He had obviously been listening more attentively than me to David Sax's instructions. My head was reeling from the sheer speed of events unfolding before me. Usually the decision to buy a major new piece of equipment like a new press is formulated over many months, taking in cash flow considerations and perhaps a loan from the bank, but this decision had to be fast and we could pick up the pieces later. In fact, looking back the whole harvest had been gathered in at breathtaking speed, and now seems just a blur.
Just as you thought, dear reader, that I had somehow forgotten to mention the weather. Harvest 2006 will be remembered as much for the weather as it will for the new press and the huge yield. September sunshine quickly turned to October rain. With fruit quickly deteriorating, sugars falling, acid falling too quickly, tractors getting stuck in the mud, pickers having to pick in appalling torrential rain - those were the conditions in which we had to graft to get the fruit of our year long labour root safe and sound under the winery. It was a race against time.
The end result was astounding, almost twice as big as our previous harvest, a total of thirty thousand bottles (or it will be next Spring when it is bottled). In my "meticulous" planning I had not done proper crop estimates of any varieties except Solaris. In line with my calculation this variety yielded 1.3 tonnes. Crops harvested from all the other varieties far exceeded my guesswork. The press had been checked over, but not in the one area that eventually proved its destruction.

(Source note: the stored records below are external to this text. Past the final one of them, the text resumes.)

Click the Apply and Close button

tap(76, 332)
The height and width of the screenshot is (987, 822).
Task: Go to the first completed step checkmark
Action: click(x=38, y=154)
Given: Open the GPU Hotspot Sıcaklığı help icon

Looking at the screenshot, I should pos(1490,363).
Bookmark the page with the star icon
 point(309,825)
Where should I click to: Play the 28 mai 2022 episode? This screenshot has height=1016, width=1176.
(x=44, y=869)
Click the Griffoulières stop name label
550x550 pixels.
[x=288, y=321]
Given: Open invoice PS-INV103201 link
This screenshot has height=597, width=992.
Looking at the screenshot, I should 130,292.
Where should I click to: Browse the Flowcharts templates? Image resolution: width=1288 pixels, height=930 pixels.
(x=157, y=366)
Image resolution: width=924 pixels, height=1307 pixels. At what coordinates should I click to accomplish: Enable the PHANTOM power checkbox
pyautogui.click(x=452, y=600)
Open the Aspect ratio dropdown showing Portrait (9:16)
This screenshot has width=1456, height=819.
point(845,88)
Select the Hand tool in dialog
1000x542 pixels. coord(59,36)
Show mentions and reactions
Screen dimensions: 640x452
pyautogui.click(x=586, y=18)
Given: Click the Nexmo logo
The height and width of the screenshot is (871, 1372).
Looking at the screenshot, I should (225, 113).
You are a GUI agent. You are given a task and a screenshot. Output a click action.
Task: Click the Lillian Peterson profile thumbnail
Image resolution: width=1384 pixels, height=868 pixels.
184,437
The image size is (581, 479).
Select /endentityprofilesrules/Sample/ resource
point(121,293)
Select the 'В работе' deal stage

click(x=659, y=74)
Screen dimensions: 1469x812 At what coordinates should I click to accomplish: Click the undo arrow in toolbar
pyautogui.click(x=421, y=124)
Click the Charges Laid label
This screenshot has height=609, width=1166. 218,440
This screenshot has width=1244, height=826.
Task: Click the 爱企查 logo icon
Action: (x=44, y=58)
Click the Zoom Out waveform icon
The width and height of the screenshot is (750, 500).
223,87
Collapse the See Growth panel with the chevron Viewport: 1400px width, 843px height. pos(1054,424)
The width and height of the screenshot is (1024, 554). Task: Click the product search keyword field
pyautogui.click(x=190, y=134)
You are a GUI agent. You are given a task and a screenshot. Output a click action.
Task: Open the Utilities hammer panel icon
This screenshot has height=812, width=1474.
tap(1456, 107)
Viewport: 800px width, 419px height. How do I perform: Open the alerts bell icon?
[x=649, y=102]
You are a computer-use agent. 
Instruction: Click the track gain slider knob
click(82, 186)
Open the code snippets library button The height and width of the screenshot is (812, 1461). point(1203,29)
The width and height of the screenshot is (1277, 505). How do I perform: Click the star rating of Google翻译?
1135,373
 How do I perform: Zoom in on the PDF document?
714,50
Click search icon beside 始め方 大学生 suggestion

Writing now in early December the old press stands in the corner of a field waiting for a scrap metal merchant to collect it, the new press occupying its place in the winery. The young wines are almost ready for pumping off the yeast sediment into a fresh vat to begin the process of clarification ready for bottling next year. The intense drama of the 2006 vintage will be long remembered by all of us at Sedlescombe. We sure hope our customers will enjoy drinking it, because it was the mother of all battles bringing it in!